Agenda
Dinner Table Democracy: Designing Disagreement
In this lively session, game designer Jennifer Estaris explores how games can make disagreement playful, safe, and unexpectedly joyful… through a dysfunctional dinner-table game. Drawing on the 2025 Citizens' Assembly Game Jam and the continued development of VoxPop, a daily political puzzle disguised as a family debate, the talk shares practical techniques for designing structured friction, role-based empathy, and comedic realism.

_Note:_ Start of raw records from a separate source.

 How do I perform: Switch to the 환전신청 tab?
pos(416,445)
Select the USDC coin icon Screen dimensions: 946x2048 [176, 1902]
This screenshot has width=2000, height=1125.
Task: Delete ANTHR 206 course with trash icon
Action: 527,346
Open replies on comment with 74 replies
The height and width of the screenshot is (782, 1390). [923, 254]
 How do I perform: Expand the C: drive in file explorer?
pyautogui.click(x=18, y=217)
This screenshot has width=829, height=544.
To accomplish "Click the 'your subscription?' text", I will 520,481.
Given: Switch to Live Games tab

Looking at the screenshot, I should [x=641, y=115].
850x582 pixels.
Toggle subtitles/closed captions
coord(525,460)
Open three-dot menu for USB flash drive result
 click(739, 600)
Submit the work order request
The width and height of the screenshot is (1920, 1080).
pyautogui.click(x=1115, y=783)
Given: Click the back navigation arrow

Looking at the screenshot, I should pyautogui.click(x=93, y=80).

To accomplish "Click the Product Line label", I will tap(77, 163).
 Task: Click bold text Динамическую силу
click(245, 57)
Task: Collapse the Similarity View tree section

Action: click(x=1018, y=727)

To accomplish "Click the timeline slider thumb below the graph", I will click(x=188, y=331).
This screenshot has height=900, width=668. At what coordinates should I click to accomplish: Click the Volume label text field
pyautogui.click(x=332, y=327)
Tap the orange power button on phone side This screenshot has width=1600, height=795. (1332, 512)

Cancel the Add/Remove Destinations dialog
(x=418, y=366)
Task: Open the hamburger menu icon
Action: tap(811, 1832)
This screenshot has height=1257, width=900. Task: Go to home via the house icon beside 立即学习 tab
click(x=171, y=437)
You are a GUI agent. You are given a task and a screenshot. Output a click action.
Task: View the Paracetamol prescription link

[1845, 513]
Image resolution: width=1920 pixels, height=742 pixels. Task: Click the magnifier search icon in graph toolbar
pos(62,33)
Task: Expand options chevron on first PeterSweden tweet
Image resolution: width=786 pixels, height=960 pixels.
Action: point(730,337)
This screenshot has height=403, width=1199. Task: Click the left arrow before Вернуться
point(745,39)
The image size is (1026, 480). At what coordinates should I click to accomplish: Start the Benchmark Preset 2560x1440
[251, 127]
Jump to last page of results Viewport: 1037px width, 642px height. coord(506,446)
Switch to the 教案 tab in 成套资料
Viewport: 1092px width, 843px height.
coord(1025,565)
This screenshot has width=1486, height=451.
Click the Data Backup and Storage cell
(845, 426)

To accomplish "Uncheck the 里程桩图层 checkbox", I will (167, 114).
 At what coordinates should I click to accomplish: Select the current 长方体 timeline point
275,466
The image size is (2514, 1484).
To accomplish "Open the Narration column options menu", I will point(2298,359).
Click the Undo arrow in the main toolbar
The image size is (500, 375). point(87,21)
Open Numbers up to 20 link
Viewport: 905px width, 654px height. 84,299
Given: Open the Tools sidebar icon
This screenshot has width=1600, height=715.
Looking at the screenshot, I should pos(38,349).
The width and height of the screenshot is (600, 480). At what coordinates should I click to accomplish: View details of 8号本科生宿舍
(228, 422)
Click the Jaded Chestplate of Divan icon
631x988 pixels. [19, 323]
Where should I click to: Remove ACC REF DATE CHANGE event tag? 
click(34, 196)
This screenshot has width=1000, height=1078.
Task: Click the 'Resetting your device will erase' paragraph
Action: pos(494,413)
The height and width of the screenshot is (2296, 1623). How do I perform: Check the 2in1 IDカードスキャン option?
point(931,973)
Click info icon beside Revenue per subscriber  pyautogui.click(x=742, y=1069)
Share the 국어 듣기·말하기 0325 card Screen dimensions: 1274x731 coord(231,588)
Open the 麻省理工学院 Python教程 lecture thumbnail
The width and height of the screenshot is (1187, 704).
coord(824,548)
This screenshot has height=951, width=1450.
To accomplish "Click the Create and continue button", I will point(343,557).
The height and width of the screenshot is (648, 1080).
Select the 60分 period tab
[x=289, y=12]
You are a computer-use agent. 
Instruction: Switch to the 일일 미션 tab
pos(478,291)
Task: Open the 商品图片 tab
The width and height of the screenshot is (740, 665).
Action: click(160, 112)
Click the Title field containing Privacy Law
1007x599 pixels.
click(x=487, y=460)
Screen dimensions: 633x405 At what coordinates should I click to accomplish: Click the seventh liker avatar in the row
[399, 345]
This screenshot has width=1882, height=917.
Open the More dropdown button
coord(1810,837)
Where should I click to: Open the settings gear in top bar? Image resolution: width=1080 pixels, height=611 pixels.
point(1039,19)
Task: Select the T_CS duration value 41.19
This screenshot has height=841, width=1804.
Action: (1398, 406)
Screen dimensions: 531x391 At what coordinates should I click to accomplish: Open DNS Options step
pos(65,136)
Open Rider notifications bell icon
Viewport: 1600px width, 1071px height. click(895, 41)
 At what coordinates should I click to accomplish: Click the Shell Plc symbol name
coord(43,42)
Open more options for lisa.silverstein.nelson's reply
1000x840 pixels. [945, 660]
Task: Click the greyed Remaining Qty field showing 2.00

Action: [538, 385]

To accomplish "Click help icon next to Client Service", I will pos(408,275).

The session culminates in a live, in-room Dinner Table Democracy encounter, where audience volunteers embody exaggerated archetypes, from the Sensible Mum to the Chaos Cousin, and attempt to solve escalating prompts before facing the ultimate final boss: Grandma. Part talk, part social experiment, part dinner-theatre chaos, this session offers designers new tools for building playful systems that hold conflict, humor, and empathy in the same space.
Takeaway
Attendees learn how to design for disagreement using archetypes, escalation structures, absurdity, and purpose-driven content. They leave with concrete techniques for transforming tense topics into playful, emotionally safe experiences that spark empathy, laughter, and surprisingly thoughtful outcomes.
Intended Audience
This session is for game designers, especially narrative and social-systems designers, researchers, and anyone exploring purpose-driven play. No prior knowledge is required, only curiosity about designing for group dynamics, emotional safety, and playful disagreement.